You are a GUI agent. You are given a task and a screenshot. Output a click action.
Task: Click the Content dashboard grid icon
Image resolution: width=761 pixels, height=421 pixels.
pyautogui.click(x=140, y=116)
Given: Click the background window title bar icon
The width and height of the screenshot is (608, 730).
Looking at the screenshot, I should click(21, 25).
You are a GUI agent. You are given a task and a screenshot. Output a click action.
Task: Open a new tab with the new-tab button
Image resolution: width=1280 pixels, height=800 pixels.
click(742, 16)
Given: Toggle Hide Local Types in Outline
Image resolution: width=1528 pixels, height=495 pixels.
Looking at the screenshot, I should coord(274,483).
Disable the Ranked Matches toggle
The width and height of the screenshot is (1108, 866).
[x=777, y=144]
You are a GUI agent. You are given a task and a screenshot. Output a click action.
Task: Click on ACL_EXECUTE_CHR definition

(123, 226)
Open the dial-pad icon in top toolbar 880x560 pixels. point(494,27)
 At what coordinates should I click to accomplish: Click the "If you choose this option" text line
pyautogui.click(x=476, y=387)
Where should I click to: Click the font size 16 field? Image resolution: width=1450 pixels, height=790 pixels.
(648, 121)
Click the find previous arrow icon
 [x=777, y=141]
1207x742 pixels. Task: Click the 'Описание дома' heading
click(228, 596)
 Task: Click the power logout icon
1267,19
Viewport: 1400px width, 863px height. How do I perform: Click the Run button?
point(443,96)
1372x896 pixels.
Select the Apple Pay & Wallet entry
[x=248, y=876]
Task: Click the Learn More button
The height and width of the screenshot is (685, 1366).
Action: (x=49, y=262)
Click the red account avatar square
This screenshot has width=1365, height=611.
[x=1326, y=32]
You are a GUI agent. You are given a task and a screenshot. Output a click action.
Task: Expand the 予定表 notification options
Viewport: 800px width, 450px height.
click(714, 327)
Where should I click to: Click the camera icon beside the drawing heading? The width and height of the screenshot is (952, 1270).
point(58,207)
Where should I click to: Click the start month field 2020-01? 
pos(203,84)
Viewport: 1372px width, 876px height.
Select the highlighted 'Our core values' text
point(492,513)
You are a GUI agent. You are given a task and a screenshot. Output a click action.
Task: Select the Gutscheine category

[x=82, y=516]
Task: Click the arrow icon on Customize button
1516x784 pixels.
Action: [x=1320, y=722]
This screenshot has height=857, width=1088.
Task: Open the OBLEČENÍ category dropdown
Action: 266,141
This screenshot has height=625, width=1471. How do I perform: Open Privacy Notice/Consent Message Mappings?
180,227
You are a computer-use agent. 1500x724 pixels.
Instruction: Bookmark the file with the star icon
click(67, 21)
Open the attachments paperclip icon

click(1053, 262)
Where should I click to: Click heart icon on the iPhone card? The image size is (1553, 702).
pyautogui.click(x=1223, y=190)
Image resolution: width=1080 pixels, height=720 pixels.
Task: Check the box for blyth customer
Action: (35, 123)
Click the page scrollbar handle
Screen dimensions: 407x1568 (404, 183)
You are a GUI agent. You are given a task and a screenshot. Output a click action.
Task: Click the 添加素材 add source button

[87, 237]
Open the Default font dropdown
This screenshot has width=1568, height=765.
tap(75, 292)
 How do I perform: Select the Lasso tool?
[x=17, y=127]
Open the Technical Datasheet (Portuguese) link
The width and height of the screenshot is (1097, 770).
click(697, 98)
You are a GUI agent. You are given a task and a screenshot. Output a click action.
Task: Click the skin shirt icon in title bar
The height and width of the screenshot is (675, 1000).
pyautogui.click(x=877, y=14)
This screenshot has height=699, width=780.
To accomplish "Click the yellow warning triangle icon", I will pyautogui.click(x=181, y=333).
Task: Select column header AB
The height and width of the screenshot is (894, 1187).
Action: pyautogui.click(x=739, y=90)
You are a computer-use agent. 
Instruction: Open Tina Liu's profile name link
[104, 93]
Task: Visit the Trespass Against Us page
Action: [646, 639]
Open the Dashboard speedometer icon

### WHAT YOU HAVE TO DO:
Your answer should be the lines above, from the line containing "Viewport: 1372px width, 876px height." up to and including the line containing "Task: Select column header AB", reproduced exactly and with nothing else.

### EXPECTED ANSWER:
Viewport: 1372px width, 876px height.
Select the highlighted 'Our core values' text
point(492,513)
You are a GUI agent. You are given a task and a screenshot. Output a click action.
Task: Select the Gutscheine category

[x=82, y=516]
Task: Click the arrow icon on Customize button
1516x784 pixels.
Action: [x=1320, y=722]
This screenshot has height=857, width=1088.
Task: Open the OBLEČENÍ category dropdown
Action: 266,141
This screenshot has height=625, width=1471. How do I perform: Open Privacy Notice/Consent Message Mappings?
180,227
You are a computer-use agent. 1500x724 pixels.
Instruction: Bookmark the file with the star icon
click(67, 21)
Open the attachments paperclip icon

click(1053, 262)
Where should I click to: Click heart icon on the iPhone card? The image size is (1553, 702).
pyautogui.click(x=1223, y=190)
Image resolution: width=1080 pixels, height=720 pixels.
Task: Check the box for blyth customer
Action: (35, 123)
Click the page scrollbar handle
Screen dimensions: 407x1568 (404, 183)
You are a GUI agent. You are given a task and a screenshot. Output a click action.
Task: Click the 添加素材 add source button

[87, 237]
Open the Default font dropdown
This screenshot has width=1568, height=765.
tap(75, 292)
 How do I perform: Select the Lasso tool?
[x=17, y=127]
Open the Technical Datasheet (Portuguese) link
The width and height of the screenshot is (1097, 770).
click(697, 98)
You are a GUI agent. You are given a task and a screenshot. Output a click action.
Task: Click the skin shirt icon in title bar
The height and width of the screenshot is (675, 1000).
pyautogui.click(x=877, y=14)
This screenshot has height=699, width=780.
To accomplish "Click the yellow warning triangle icon", I will pyautogui.click(x=181, y=333).
Task: Select column header AB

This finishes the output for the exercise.